Evidence of rampant sale of drugs not approved by CDSCO (Central Drugs Standard Control Organization), India’s national standard body for pharmaceuticals and medical devices, has been found by a team of researchers from Mumbai, Pune and London. They studied four distinct categories of drugs used for pain relief, diabetes control, anxiety/depression and psychosis.
Two or three active drugs are combined to make an FDC pill. FDCs have lower manufacturing costs, simpler logistics of distribution, improved patient adherence and reduced resistance development for antimicrobials, according to WHO. The international health body also lays out clear guidelines on how and when new FDCs can be introduced in the market.

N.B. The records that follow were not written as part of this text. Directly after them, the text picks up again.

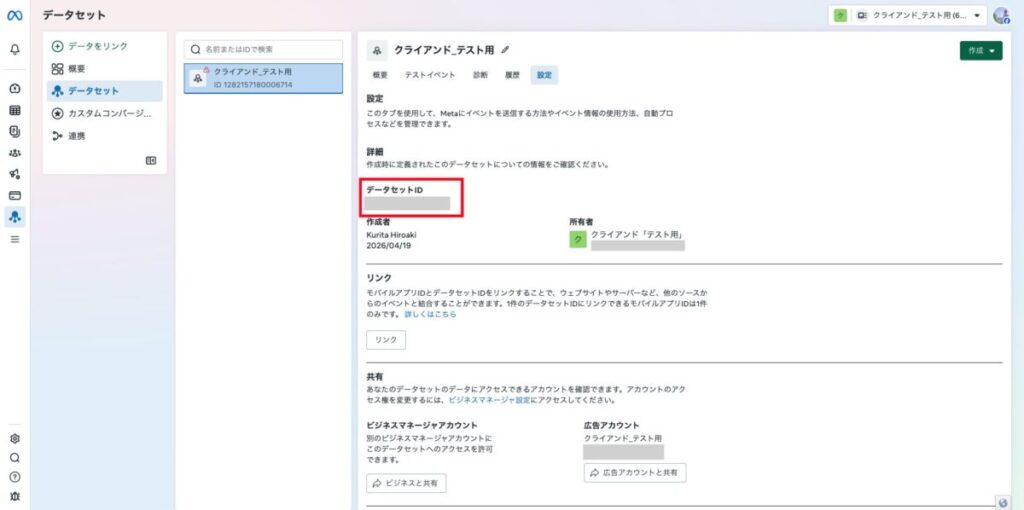Open the business account selector dropdown
This screenshot has height=510, width=1024.
click(x=907, y=16)
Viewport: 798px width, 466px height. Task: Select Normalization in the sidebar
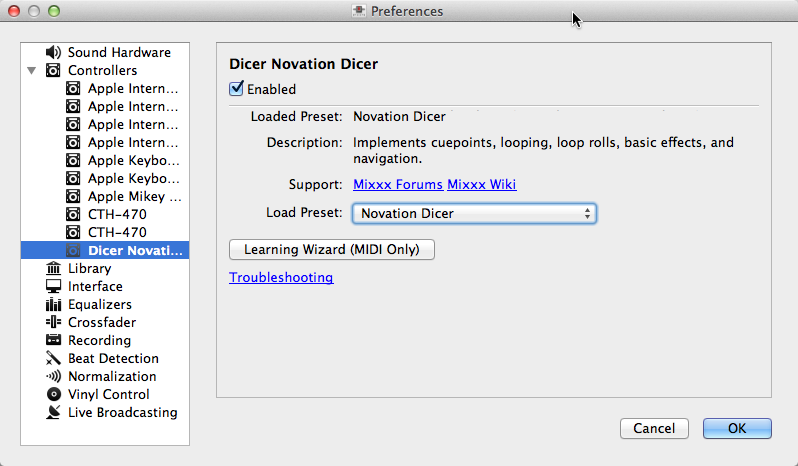point(111,376)
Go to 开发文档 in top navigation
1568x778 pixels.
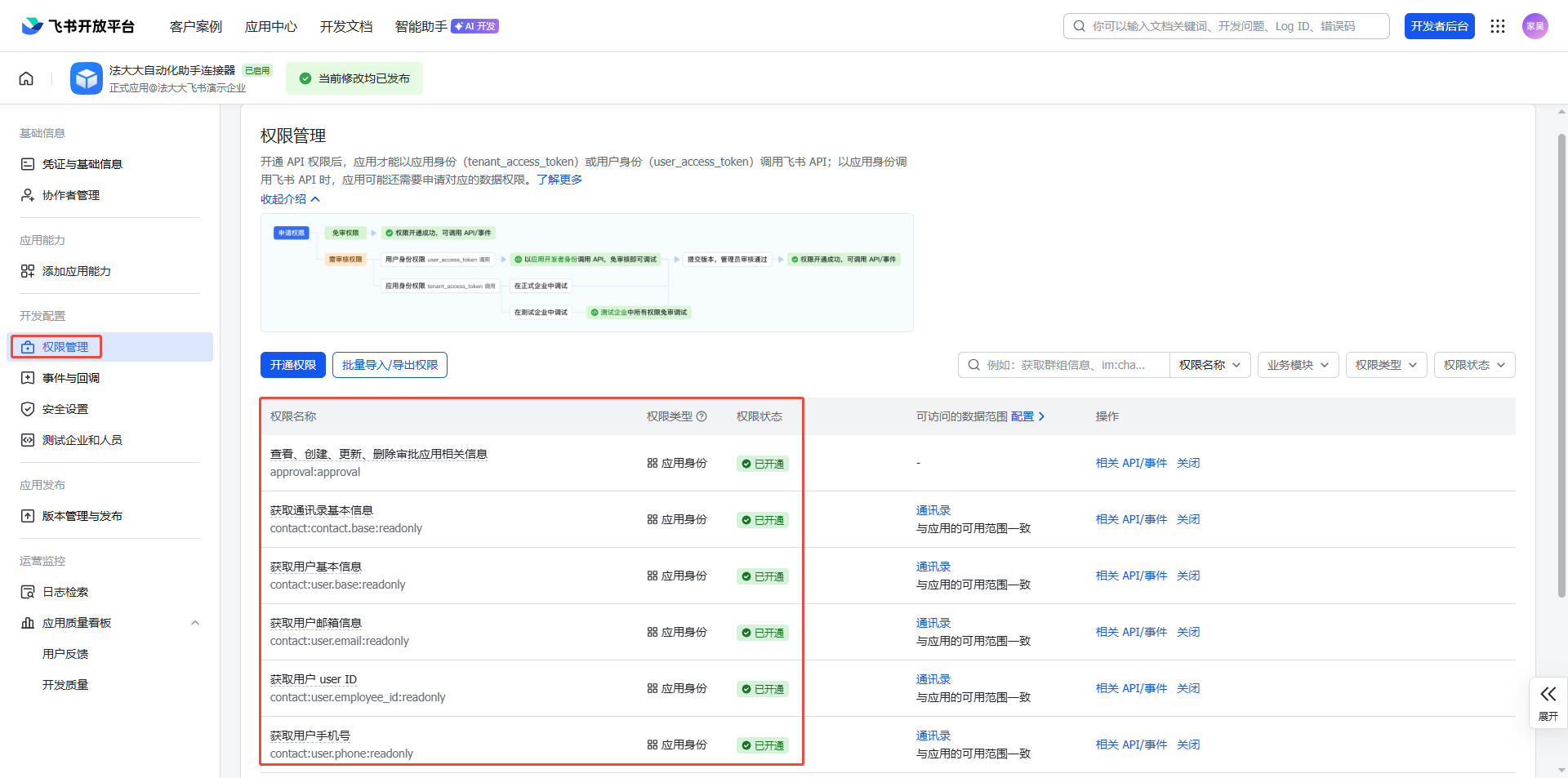346,26
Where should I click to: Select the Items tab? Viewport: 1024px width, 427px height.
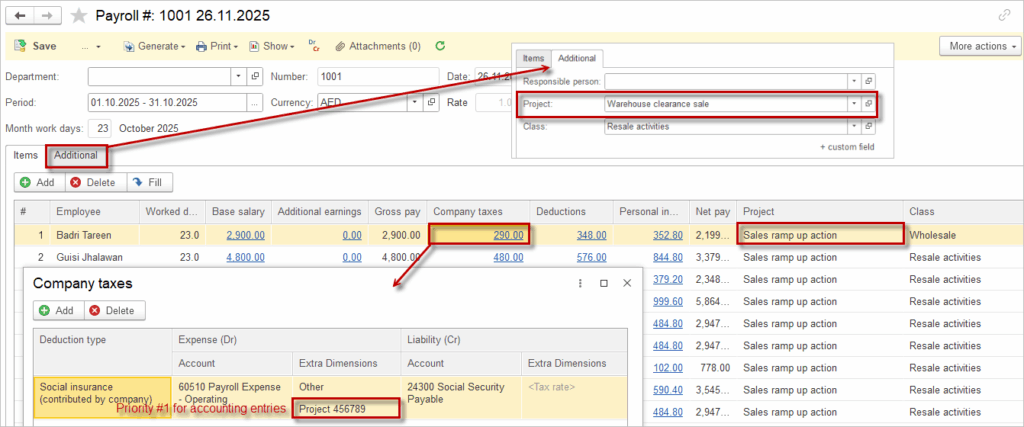pos(25,155)
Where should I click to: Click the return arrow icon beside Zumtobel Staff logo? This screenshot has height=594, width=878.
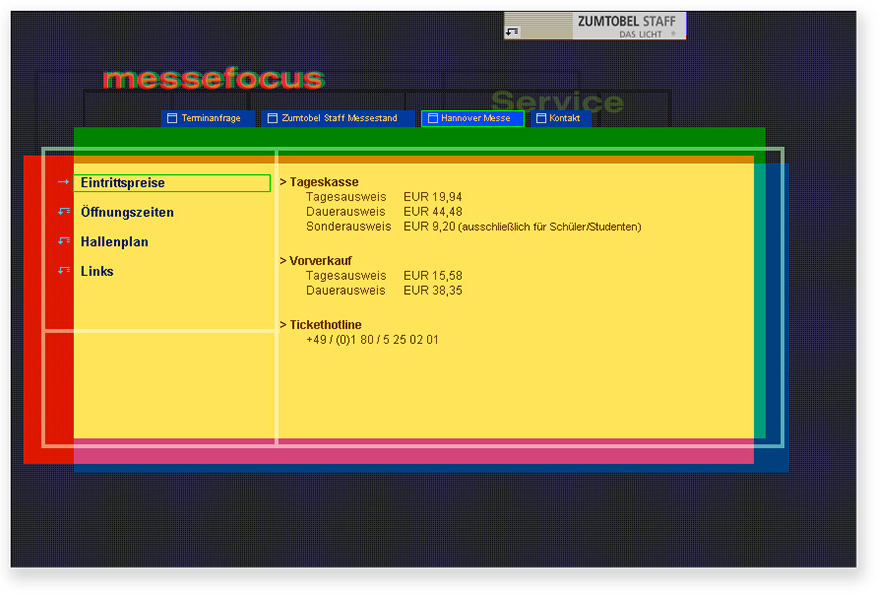click(x=512, y=32)
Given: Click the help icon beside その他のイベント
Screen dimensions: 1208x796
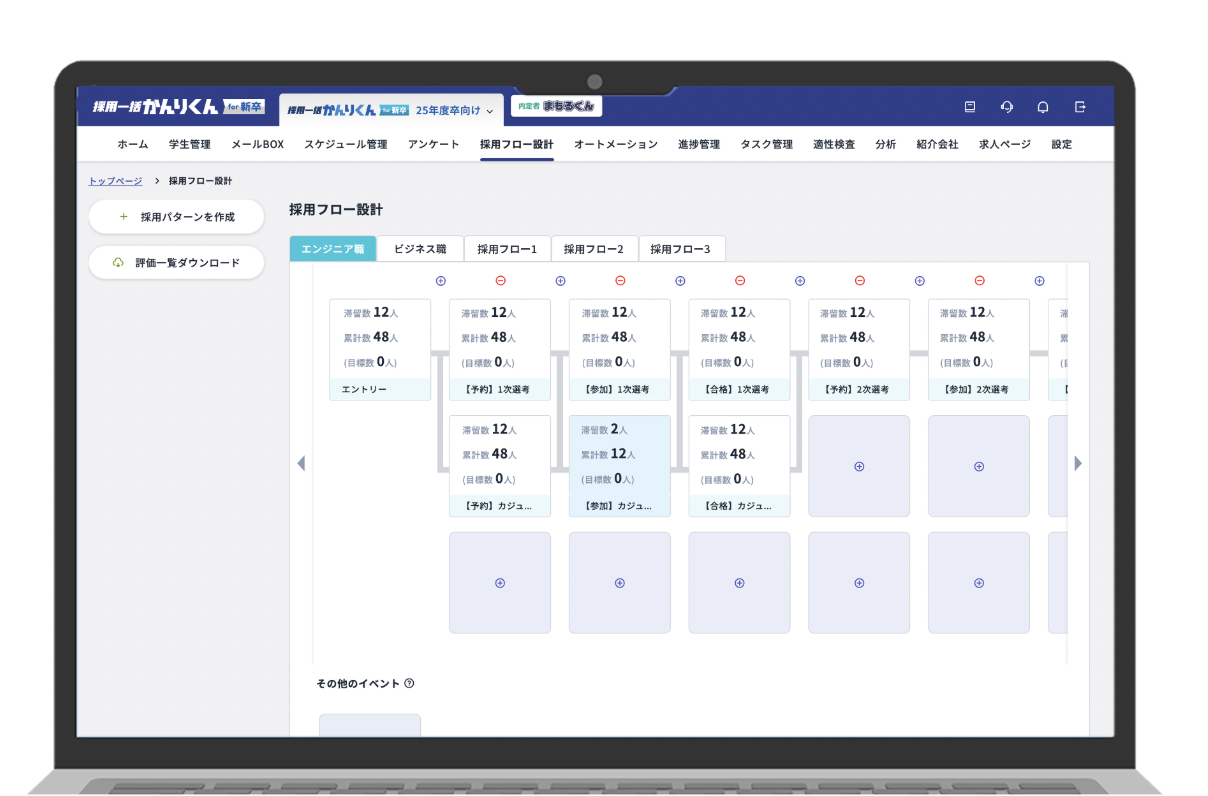Looking at the screenshot, I should point(409,684).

The authors studied the volume of sales of FDC drugs in these categories between 2007 and 2012. They also examined data from 2011-2012 to find the number of formulations in the market in each category, with or without CDSCO approval.
Of all the the formulations available in the market, unapproved formulations amounted to 73% in NSAIDs, 20% in diabetes control, 81% in anxiety/depression and 70% in psychosis. Each of these formulations give rise to multiple drugs, each with a different brand or trade name. The proportions of FDC sales volumes arising from unapproved formulations were 28% in NSAIDs, 0.4% in diabetes control, 69% in anxiety/depression and 43% in psychosis.

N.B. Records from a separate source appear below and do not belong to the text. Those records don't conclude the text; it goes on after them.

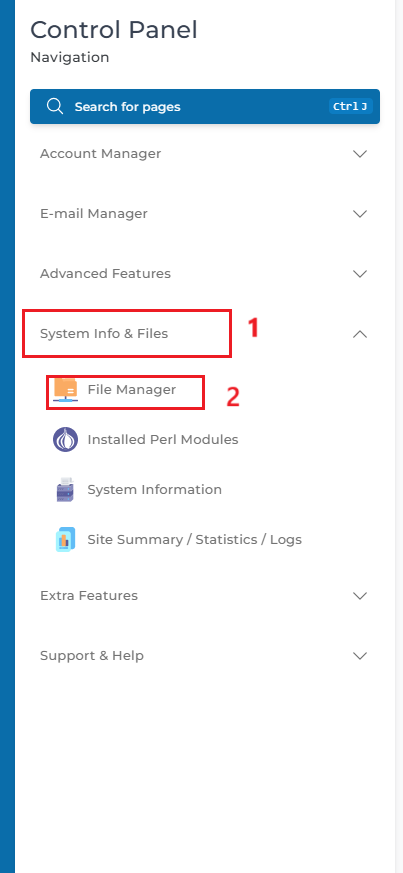Go to System Information page link

pyautogui.click(x=154, y=489)
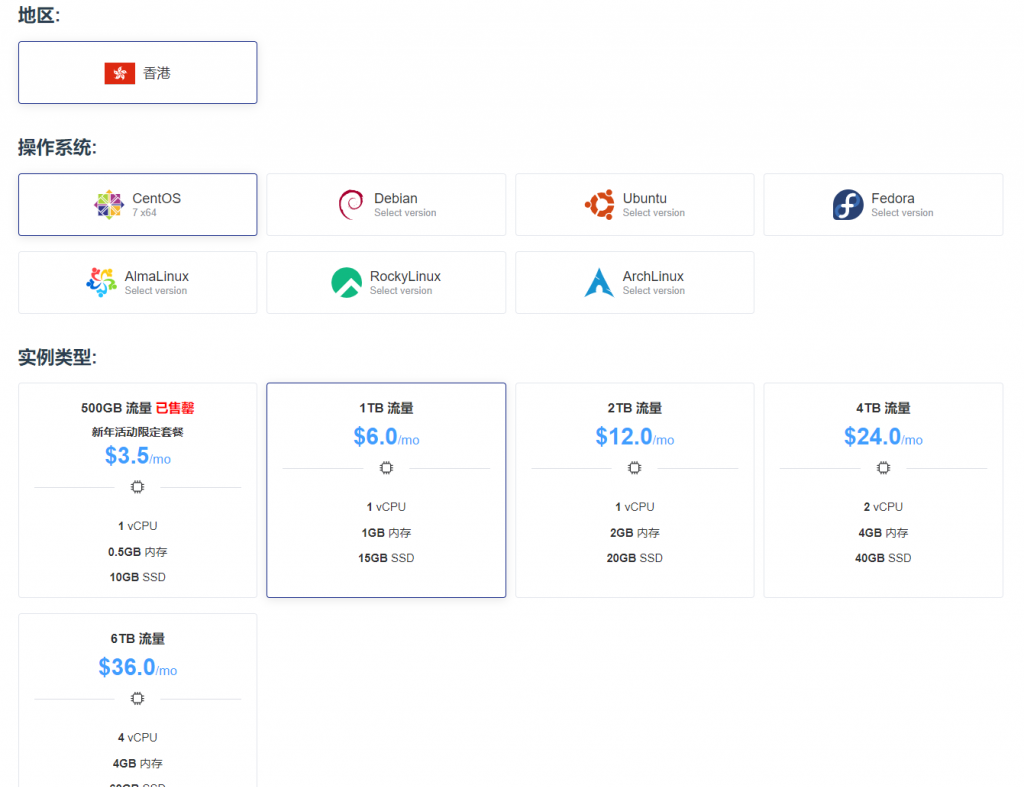Click the AlmaLinux logo icon
Image resolution: width=1024 pixels, height=787 pixels.
101,283
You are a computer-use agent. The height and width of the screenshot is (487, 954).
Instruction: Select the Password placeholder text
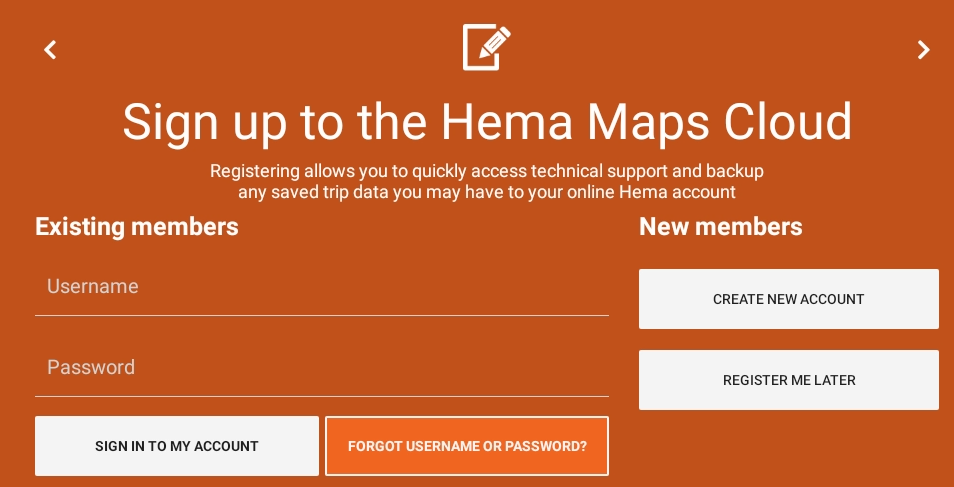click(x=91, y=368)
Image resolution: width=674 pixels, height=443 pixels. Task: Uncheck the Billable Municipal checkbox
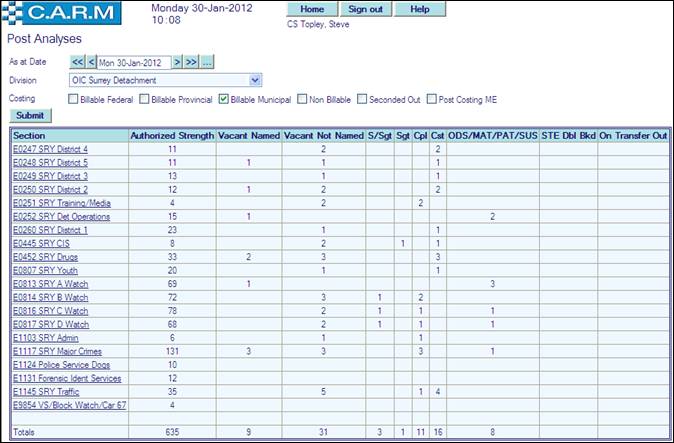tap(224, 99)
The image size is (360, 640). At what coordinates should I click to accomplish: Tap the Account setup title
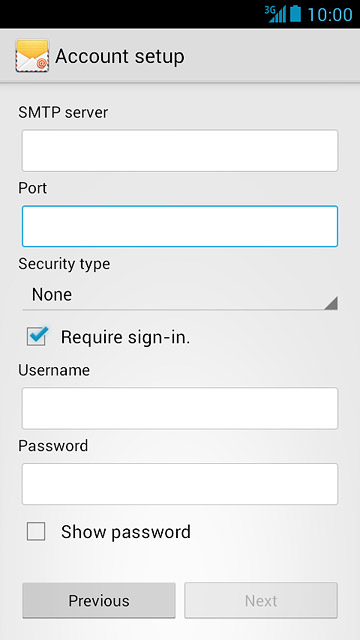(x=120, y=56)
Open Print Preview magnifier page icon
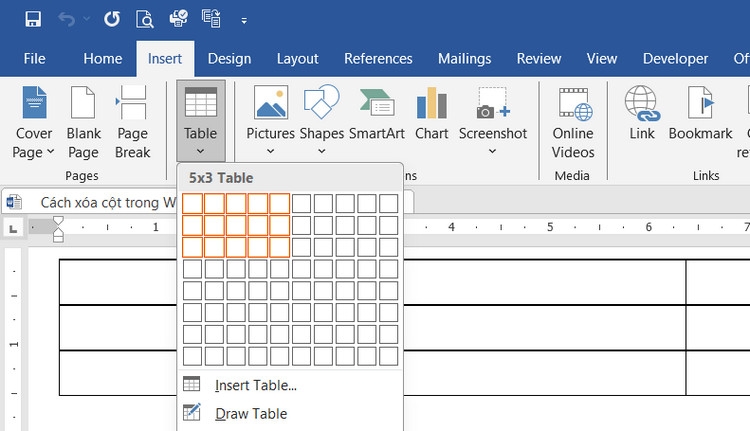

Across the four drug categories, the team studied 175 formulations. They found that only 14 FDC formulations were approved in the UK and 22 in the US. Astonishingly, some of the formulations being sold in India were banned in other countries. For example Nimesulide, an NSAID banned in multiple countries, was available in India in 15 FDC formulations, of which only one is approved by CDSCO. Thioridazine, an anti-psychotic withdrawn worldwide in 2005, was found in one unapproved FDC being sold in India.
The authors say ambiguity in legislature was fueling this trend of rampant sales of unapproved drugs. Analyzing why doctors prescribe such drugs in the first place, a 2013 study evaluated 100 resident doctors. It found that knowledge about rationality of FDCs was lacking in 81% of the resident doctors2. Only 47% could name a single banned FDC in India. Last year, another team of researchers had also interviewed dental clinicians to find out that only 47% residents and 58% dental clinicians could recall a single banned FDC in India3.

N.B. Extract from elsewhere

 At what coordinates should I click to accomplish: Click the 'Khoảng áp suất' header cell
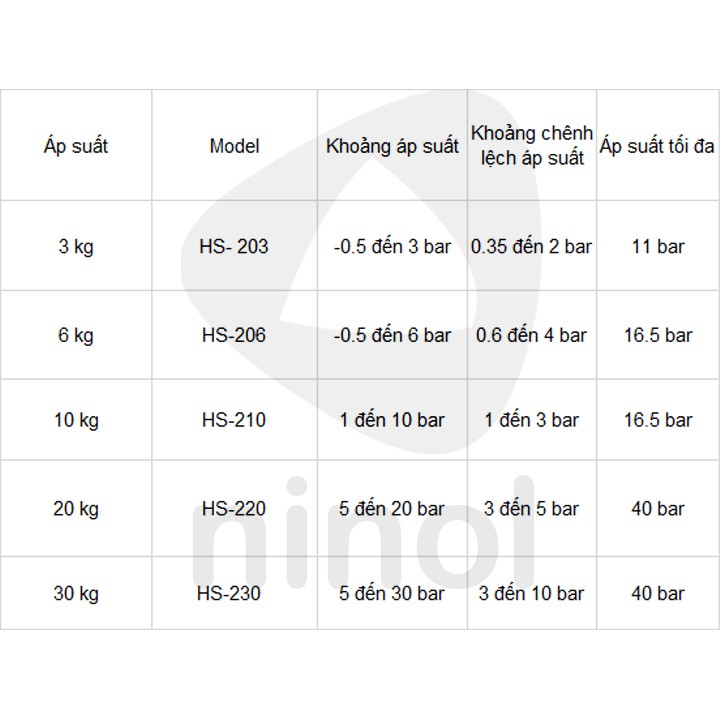(392, 146)
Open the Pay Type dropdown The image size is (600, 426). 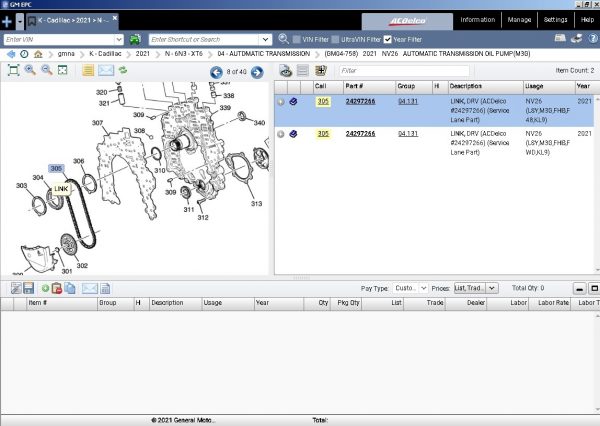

In 2007, CDSCO banned 294 FDCs because they had never been approved by CDSCO but were cleared for sale and manufacture by state authorities. The manufacturers contested the ban and obtained a stay order from the Madras High court. All the banned drugs are being sold in the market.
The authors recommend a phased withdrawal of all these banned and unapproved drugs. They also call for increased transparency and accountability of regulatory decisions.